The curriculum covers two years of content covering English, Bahasa Malaysia and Mathematics.

“The content is gamified for kids aged between 5 and 8, and a child only has to play for between 30 and 40 minutes a day to achieve results. No internet connection is required once the app is downloaded onto the tablet or a smartphone, which addresses the issue of connectivity.”

The software is built for an Android tablet, which costs about RM600. “It sounds expensive, but the tablet can easily be shared among four kids and it lasts for a minimum of two years.

“Divide that over two years and four kids, we are talking about RM75 a year to educate a child, which is extremely reasonable.”

The devices are partly the reason Enuma is fundraising. “We’ve been quite successful in terms of getting some initial donors to help us pay for these tablets. For 500 kids, we only need about 200 tablets. When the pilot moves into the next phase, which is for 5,000 kids, that’s when we would love to get greater corporate and foundation support,” says Wong.

Currently, educators in the three localities are undergoing training to use Enuma’s cloud-based learning management system, which will be used to track the number of hours the child has been “playing”.

The role of a teacher is transforming

Citing a survey conducted by the Ministry of Education in 2020, Chan says 36.9% of students nationwide do not possess any electronic devices. The findings were part of the ministry’s research involving the teaching and learning platform on access to communications technology among teachers and students.

According to the findings, based on 670,000 parents and 900,000 students, 6% of students have computers, 5.67% own tablets, 9% own laptops and 46% have smartphones.

Chan points out that there is also a tendency for students about to graduate from secondary school to not attend online classes and not register for their Sijil Pelajaran Malaysia (SPM) examinations.
______
Answer these questions from the Enuma passage:
1. What age range is the gamified content designed for?
2. About how much does the Android tablet cost?
3. In the 2020 Ministry of Education survey that Chan cites, what percentage of students nationwide do not possess any electronic devices?
Rely only on the Enuma passage for your answers.

(Saved data entries)
______
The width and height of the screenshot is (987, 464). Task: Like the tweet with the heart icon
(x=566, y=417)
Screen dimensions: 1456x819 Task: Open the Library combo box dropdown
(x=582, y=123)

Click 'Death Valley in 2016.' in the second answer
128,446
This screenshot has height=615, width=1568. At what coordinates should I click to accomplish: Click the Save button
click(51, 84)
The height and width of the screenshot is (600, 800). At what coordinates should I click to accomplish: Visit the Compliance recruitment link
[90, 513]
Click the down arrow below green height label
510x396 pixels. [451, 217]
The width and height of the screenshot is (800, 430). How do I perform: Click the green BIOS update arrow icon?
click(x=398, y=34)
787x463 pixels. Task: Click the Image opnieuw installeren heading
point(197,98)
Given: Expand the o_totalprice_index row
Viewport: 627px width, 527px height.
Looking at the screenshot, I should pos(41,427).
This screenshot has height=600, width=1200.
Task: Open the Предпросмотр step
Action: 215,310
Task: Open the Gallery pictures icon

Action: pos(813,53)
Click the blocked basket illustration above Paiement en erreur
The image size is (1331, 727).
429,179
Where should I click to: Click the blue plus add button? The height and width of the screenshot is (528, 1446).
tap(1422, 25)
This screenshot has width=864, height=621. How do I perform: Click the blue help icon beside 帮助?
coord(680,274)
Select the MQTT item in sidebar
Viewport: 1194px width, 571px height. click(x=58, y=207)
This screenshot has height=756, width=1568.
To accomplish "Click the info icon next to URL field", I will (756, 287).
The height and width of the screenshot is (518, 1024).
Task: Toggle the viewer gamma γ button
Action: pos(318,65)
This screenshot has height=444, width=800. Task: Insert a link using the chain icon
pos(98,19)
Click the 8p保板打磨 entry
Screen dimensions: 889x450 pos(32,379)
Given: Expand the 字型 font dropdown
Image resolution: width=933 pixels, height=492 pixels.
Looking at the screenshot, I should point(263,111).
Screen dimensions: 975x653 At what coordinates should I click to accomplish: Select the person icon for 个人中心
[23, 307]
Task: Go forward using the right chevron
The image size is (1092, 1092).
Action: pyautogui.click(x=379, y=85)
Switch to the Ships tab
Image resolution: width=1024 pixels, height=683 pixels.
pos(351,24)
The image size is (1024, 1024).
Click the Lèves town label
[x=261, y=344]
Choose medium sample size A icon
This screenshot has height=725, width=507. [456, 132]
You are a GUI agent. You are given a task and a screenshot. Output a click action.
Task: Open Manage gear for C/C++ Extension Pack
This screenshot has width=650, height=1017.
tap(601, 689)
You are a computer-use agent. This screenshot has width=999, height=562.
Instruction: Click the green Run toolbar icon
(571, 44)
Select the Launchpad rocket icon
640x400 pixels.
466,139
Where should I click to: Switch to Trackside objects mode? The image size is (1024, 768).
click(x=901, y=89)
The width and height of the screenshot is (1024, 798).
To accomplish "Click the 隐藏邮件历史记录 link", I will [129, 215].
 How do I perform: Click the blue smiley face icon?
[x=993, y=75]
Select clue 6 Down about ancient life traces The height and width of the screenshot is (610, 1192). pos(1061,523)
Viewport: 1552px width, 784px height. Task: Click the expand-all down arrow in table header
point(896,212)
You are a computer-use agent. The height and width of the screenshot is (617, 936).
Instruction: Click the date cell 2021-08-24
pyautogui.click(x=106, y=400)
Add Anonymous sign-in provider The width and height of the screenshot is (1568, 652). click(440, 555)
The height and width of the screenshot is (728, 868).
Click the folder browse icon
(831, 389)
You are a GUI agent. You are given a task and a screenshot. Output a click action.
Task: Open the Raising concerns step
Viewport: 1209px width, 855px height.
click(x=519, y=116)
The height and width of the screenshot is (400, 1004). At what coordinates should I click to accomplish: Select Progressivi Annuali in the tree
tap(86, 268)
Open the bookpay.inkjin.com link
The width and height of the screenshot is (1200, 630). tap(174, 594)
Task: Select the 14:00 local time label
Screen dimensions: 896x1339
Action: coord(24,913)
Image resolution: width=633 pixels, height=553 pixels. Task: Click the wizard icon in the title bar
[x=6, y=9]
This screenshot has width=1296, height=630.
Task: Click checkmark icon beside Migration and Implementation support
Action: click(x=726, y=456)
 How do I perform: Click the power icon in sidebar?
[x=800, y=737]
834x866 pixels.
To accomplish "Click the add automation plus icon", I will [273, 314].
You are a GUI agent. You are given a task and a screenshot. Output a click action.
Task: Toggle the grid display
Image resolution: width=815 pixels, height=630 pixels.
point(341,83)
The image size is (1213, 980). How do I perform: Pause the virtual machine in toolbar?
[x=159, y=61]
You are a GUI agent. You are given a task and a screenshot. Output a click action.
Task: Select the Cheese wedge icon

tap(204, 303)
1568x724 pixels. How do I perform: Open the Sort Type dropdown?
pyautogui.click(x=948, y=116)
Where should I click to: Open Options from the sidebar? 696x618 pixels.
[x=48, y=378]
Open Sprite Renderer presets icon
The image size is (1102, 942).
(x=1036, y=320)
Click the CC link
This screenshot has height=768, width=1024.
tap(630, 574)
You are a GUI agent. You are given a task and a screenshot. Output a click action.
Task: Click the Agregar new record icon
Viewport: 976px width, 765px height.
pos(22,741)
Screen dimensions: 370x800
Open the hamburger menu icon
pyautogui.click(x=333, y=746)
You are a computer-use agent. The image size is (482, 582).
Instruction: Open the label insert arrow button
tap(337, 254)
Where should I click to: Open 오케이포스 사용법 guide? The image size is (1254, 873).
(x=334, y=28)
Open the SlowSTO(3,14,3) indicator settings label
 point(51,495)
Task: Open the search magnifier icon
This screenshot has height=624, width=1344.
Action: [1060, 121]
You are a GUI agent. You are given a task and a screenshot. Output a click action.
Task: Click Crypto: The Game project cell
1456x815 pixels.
______
◆ Reply ◆
1. Kids aged between 5 and 8.
2. About RM600.
3. 36.9%.